To perform a BOHB run on the local machine, we use the ``fmin`` interface provided by the BOAH toolsuite.
It starts a local BOHB optimization run for the function to optimize over the given ``ConfigSpace``, which is described below.

The ``fmin`` interface helps you to run BOHB fast by initializing the core elements of BOHB automatically. If you need more control, for example, if you like to run it on your cluster, we would like to refer you to the <a href="https://automl.github.io/HpBandSter/" target="_blank">more detailed documentation of BOHB</a>. 

To use the ``fmin`` interface, your function must satisfy the following requirements:

- take as argument a parameter ``budget``
- take as arguments all hyperparameters defined in the configuration space
- return a single python scalar: the objective to minimize of your model

More information about using ``fmin`` is provided in the 
<a href="https://github.com/automl/BOAH/blob/master/boah/scripts/FMin.py" target="_blank">fmin documentation</a>.

Both, the configuration space and the function to optimize are moved to example/mlp_on_digits, to increase the readability of this notebook.

**Note**:
For later analysis, it is crucial to save the configuration space to file. For example with ConfigSpace's <a href="https://automl.github.io/ConfigSpace/master/API-Doc.html#module-ConfigSpace.read_and_write.json" target="_blank">json-serializer</a>. ``fmin`` will do this job automatically for you. But keep it in mind, if you are using the standard BOHB interface.

In [None]:
# Make relative imports possible
import os
import sys
module_path = os.path.abspath(os.path.join('../..'))
if module_path not in sys.path:
    sys.path.append(module_path)

# "optimize_mlp_on_digits" is the target algorithm to optimize
# "get_configspace" is merely a function to provide a ConfigurationSpace-object
from examples.mlp_on_digits.helper_functions import optimize_mlp_on_digits, get_configspace, load_digits

### 1.3) Starting the optimization run

**NOTE:** While running the optimization process via ``fmin``, the configuration space, as well as the results, obtained by BOHB, are stored to file.
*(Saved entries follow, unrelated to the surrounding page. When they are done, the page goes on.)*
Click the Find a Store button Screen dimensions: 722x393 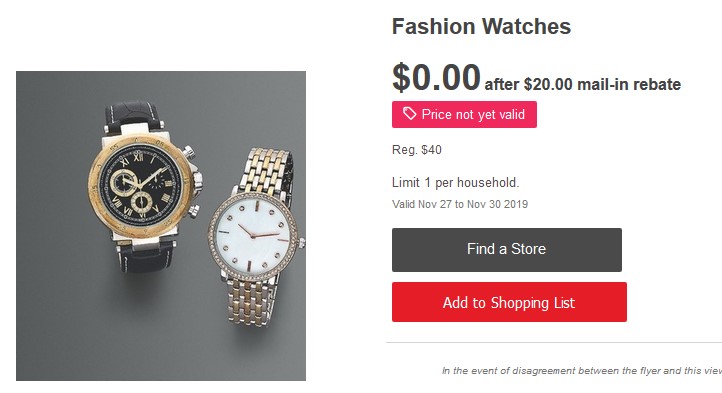[507, 250]
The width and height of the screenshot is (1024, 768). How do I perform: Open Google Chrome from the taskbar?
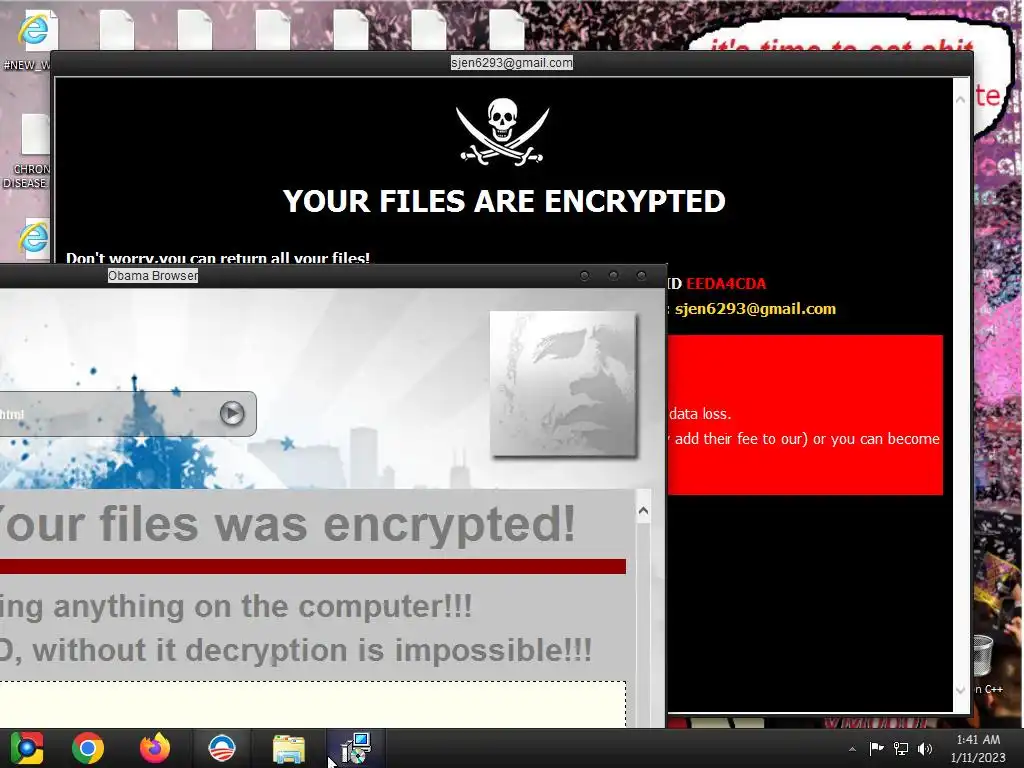click(x=88, y=748)
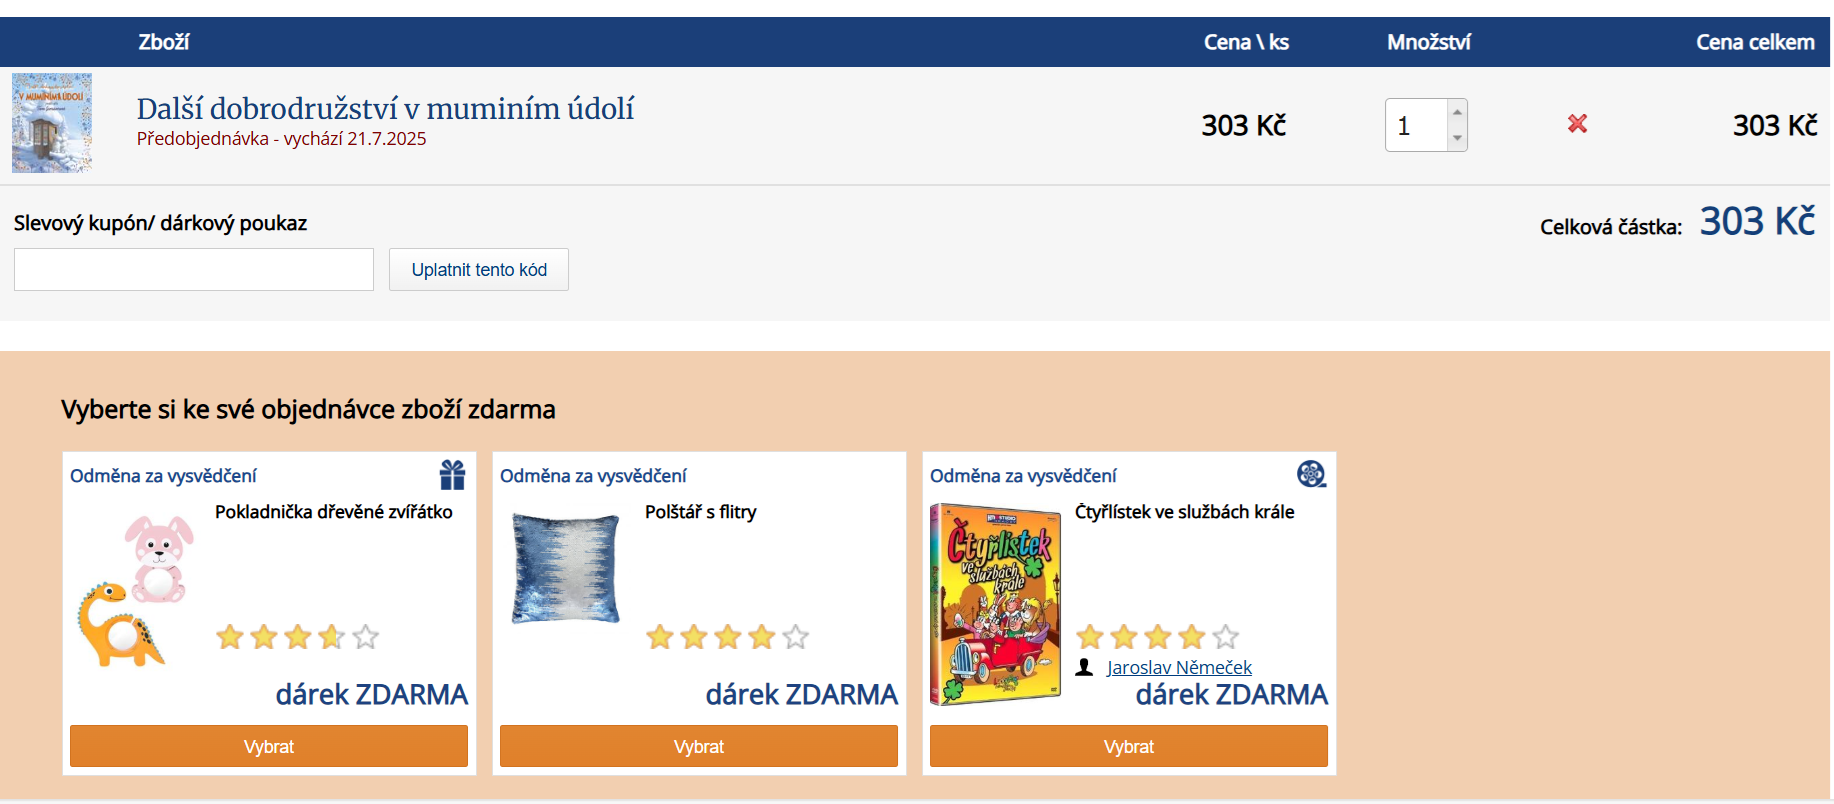Remove item with red X icon
This screenshot has width=1834, height=804.
tap(1577, 124)
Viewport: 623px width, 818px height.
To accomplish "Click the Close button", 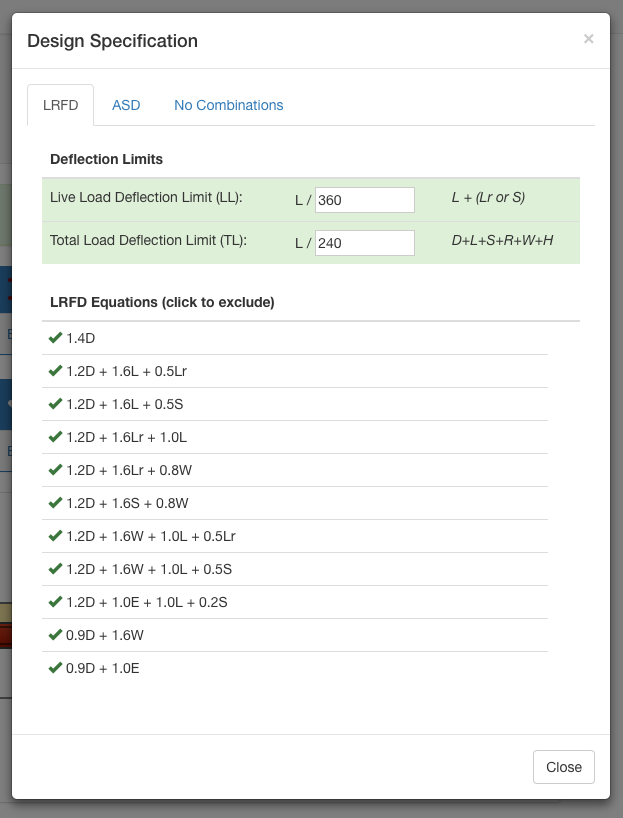I will coord(564,767).
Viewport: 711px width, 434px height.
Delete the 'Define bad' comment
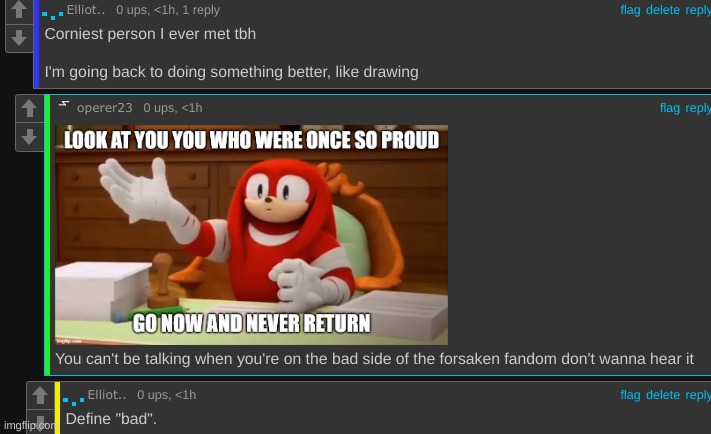click(x=662, y=395)
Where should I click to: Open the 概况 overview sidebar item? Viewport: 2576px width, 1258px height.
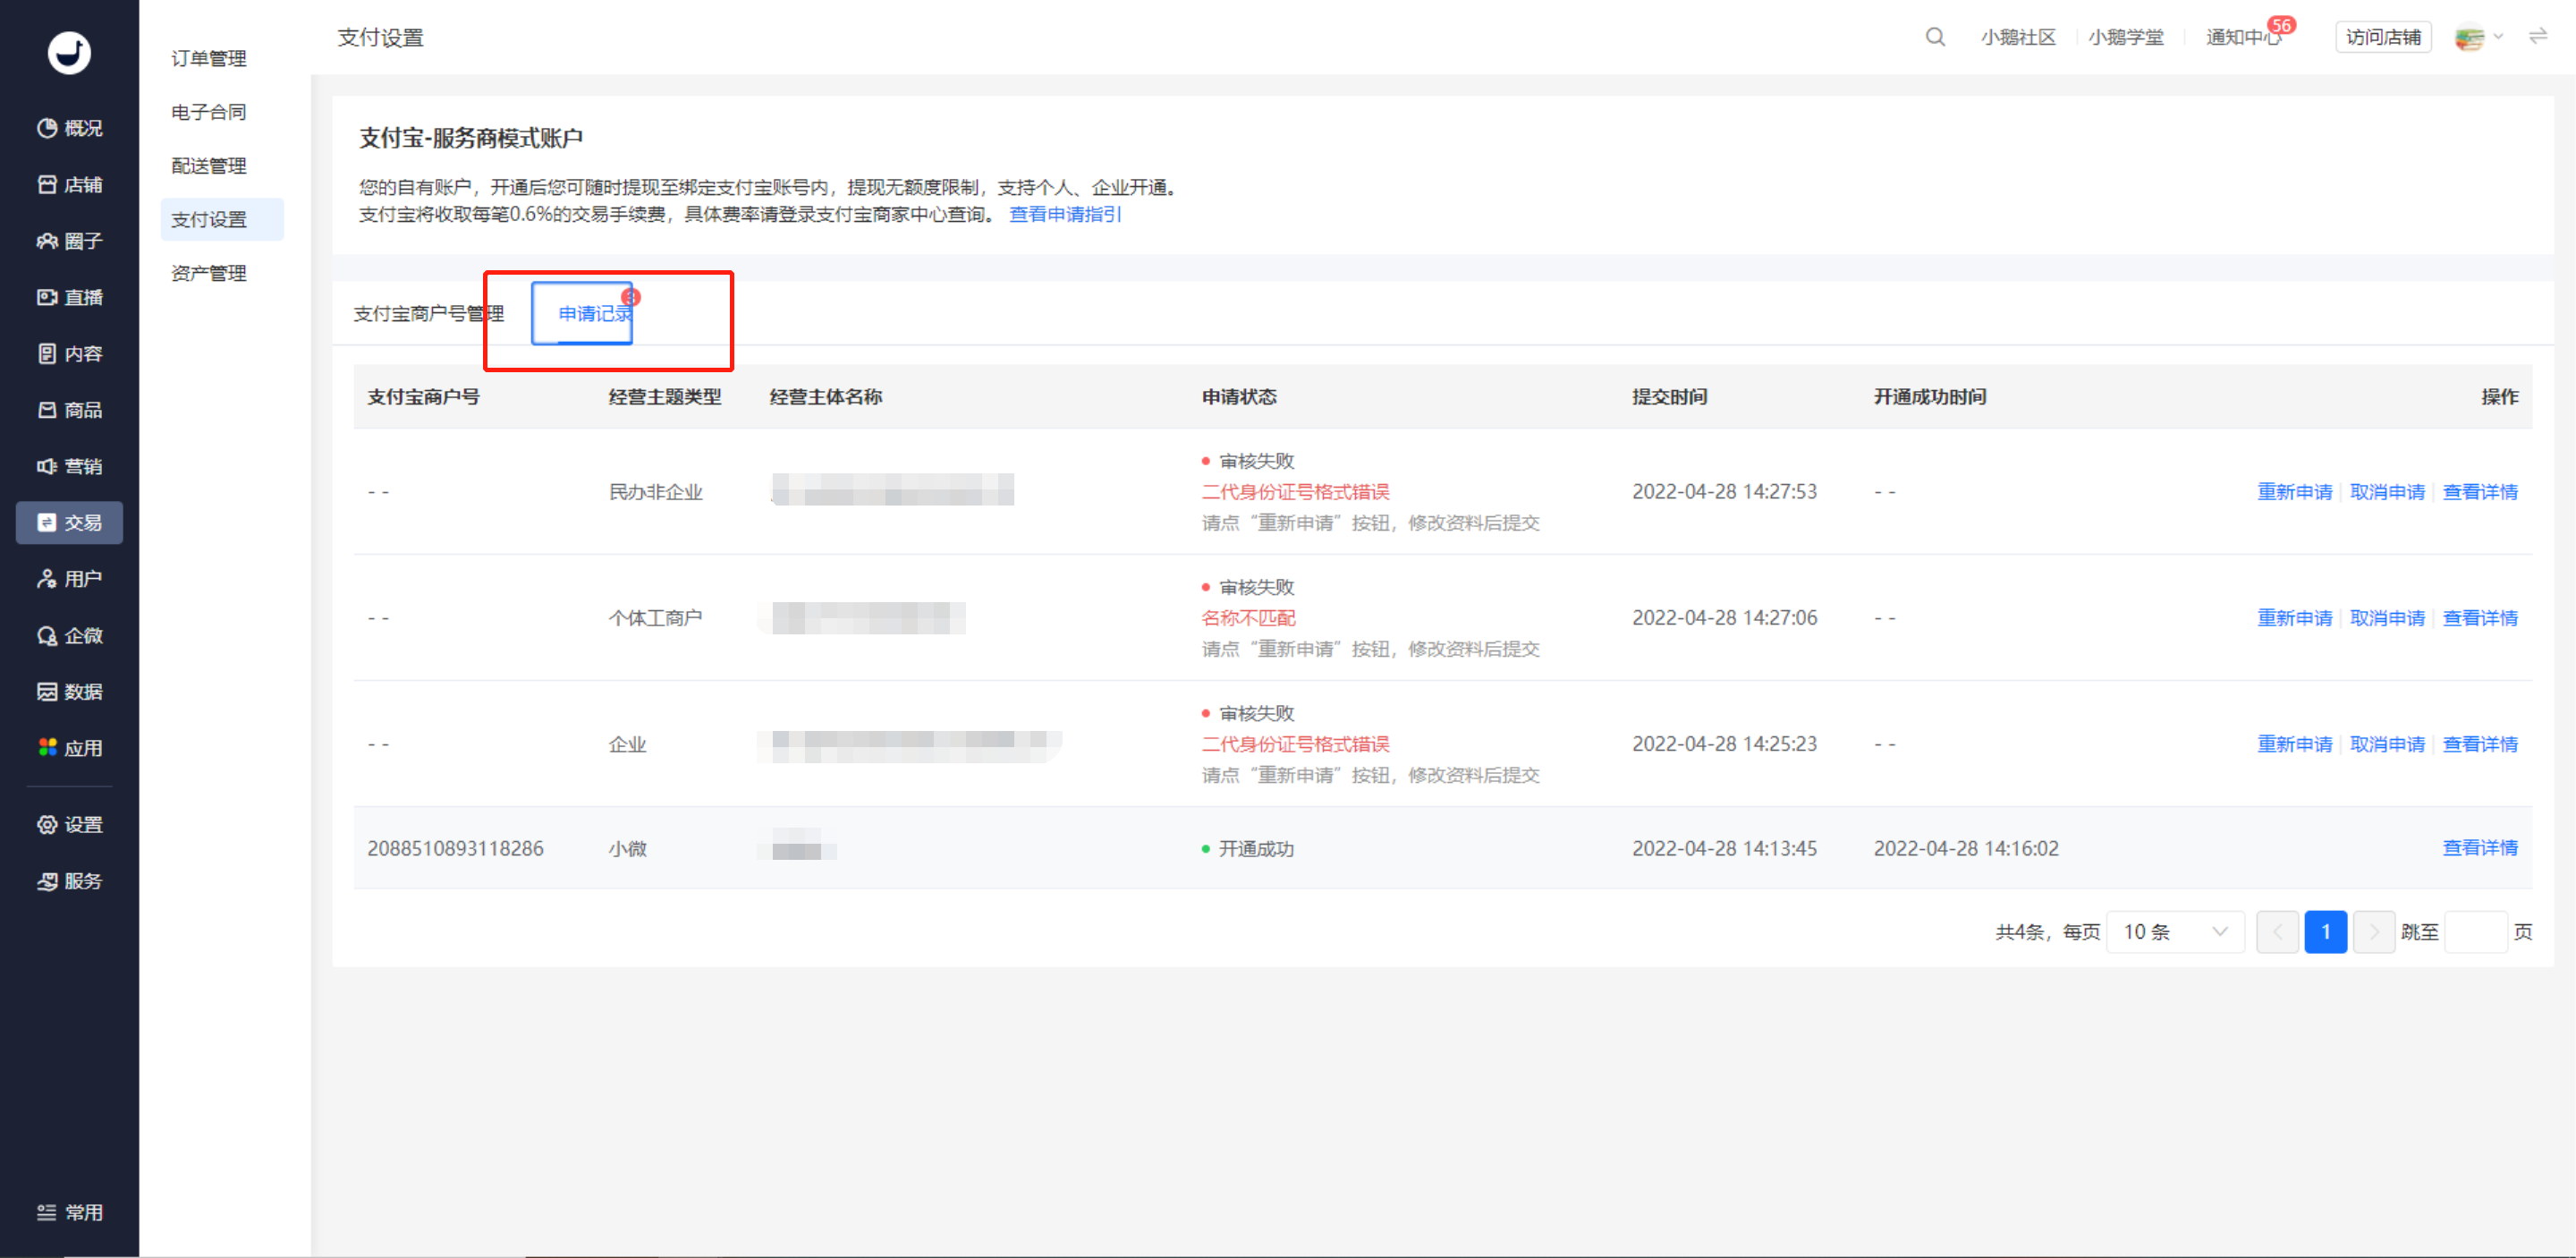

This is necessary for the analysis of the run with CAVE.

We read in the configuration space and make a directory to store the results.

In [None]:
import os

# Load the configuration space
config_space = get_configspace()

# Create a output directory
out_dir = 'example_mlp_on_digits'
os.makedirs(out_dir, exist_ok=True)

# Load MNIST data
train, valid = load_digits()

We deactivate logging to ensure readability

In [None]:
import logging
logging.basicConfig(level=logging.ERROR)

**Let's start the optimization run**:

In [None]:
import warnings
from scripts.FMin import fmin

with warnings.catch_warnings():
    warnings.simplefilter("ignore")
    
    inc_value, inc_cfg, result = fmin(
        optimize_mlp_on_digits, config_space, func_args=(train, valid), eta=2,
        min_budget=5,      # minimum budget
        max_budget=200,
        num_iterations=10,
        num_workers=1, output_dir=out_dir)

Besides the best found configuration and its loss value, ``fmin`` returns a Result-object generated by HpBandSter.
The <a href="https://automl.github.io/HpBandSter/build/html/core/result.html" target="_blank">Result-object</a> offers access to basic statistics, as well as the trajectory.

In [None]:
id2config = result.get_id2config_mapping()
incumbent_trajectory = result.get_incumbent_trajectory()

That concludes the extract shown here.